WORK ITEM. In the entries below, every line with the string "circle" is to be reported.

Data records:
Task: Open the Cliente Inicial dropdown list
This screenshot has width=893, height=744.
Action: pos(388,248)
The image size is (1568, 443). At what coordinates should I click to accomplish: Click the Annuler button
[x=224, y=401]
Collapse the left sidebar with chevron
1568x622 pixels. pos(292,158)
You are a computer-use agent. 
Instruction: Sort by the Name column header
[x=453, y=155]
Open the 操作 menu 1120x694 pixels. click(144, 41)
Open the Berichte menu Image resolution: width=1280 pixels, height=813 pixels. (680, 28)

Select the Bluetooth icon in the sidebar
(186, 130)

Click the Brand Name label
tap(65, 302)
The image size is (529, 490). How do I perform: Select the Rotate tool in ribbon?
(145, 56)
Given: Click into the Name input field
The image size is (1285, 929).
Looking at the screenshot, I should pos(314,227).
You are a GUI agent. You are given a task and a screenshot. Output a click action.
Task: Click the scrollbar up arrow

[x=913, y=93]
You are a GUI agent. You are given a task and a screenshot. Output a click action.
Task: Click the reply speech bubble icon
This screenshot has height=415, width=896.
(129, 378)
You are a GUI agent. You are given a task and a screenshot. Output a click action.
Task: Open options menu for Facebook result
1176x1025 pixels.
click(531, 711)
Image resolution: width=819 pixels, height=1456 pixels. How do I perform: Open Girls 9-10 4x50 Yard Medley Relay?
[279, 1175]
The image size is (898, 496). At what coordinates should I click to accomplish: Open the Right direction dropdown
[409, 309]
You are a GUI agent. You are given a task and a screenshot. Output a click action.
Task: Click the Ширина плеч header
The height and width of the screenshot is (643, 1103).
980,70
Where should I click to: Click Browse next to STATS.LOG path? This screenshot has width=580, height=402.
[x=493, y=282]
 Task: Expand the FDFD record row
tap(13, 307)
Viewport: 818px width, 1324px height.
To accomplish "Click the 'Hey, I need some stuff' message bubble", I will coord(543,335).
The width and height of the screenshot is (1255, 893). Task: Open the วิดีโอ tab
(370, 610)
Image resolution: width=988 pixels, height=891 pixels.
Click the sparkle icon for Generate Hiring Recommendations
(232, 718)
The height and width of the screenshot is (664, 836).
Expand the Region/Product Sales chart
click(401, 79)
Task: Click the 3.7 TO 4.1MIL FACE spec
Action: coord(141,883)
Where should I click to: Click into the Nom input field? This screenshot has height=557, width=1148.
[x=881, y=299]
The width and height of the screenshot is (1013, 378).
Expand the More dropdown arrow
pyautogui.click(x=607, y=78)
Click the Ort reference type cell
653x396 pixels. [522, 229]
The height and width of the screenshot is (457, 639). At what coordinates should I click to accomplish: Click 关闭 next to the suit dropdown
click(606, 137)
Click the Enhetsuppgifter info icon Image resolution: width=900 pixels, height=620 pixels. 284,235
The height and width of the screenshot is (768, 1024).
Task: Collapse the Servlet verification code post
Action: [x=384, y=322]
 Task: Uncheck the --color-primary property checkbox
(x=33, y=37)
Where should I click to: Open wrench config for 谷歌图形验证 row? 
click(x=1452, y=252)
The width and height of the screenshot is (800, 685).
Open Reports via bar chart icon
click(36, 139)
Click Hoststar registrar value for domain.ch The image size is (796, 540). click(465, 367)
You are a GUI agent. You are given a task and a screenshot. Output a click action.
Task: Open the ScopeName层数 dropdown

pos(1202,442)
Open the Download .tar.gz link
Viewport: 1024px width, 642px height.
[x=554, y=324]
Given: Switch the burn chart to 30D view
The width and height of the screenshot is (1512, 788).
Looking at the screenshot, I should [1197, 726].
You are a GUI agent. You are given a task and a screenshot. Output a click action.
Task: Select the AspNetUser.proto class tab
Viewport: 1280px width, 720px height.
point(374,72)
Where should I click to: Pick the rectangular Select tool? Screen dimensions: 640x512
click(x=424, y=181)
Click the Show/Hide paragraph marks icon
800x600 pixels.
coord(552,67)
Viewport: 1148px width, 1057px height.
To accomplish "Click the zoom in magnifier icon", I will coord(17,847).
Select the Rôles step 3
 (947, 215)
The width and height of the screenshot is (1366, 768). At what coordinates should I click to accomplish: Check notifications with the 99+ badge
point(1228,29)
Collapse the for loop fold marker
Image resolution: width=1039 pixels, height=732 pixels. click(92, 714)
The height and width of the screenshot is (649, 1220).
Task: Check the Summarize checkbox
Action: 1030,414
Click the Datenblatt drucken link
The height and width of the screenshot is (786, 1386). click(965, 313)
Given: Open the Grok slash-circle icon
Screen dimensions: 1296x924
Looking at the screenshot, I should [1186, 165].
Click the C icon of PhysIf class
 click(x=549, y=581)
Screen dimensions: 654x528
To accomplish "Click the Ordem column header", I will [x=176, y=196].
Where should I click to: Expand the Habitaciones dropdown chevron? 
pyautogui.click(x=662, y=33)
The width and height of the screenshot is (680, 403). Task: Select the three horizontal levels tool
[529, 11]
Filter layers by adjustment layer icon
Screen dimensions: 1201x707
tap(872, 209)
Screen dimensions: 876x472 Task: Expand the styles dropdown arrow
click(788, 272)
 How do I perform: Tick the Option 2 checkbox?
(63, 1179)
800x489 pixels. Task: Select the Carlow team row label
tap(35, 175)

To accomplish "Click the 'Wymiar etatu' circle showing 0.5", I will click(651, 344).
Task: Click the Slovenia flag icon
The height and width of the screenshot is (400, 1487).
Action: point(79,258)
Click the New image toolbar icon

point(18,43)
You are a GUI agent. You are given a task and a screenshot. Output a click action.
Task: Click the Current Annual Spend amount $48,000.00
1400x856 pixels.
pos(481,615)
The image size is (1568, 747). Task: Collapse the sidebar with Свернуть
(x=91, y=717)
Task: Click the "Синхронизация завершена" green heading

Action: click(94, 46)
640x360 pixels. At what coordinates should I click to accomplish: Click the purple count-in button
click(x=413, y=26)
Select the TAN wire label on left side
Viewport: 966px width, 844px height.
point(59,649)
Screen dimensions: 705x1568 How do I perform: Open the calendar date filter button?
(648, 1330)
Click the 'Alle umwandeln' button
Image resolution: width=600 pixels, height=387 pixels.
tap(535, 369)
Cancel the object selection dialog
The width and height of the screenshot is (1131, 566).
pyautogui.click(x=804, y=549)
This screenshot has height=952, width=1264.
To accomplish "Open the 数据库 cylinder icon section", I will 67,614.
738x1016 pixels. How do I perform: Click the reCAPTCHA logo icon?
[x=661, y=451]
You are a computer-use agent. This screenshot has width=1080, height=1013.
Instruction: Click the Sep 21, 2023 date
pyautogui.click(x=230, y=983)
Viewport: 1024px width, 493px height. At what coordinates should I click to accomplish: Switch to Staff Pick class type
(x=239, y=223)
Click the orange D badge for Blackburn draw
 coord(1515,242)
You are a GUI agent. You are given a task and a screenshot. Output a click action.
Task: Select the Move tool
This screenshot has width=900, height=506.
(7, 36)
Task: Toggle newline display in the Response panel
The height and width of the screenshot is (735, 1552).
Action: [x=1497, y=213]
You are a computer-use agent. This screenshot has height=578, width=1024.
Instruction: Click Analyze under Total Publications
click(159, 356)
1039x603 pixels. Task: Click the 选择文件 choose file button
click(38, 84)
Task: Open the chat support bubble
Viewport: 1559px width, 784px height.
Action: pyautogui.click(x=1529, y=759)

ANSWER TO THE PROBLEM.
Given: Open the Grok slash-circle icon
To accomplish "Click the 'Wymiar etatu' circle showing 0.5", I will click(651, 344).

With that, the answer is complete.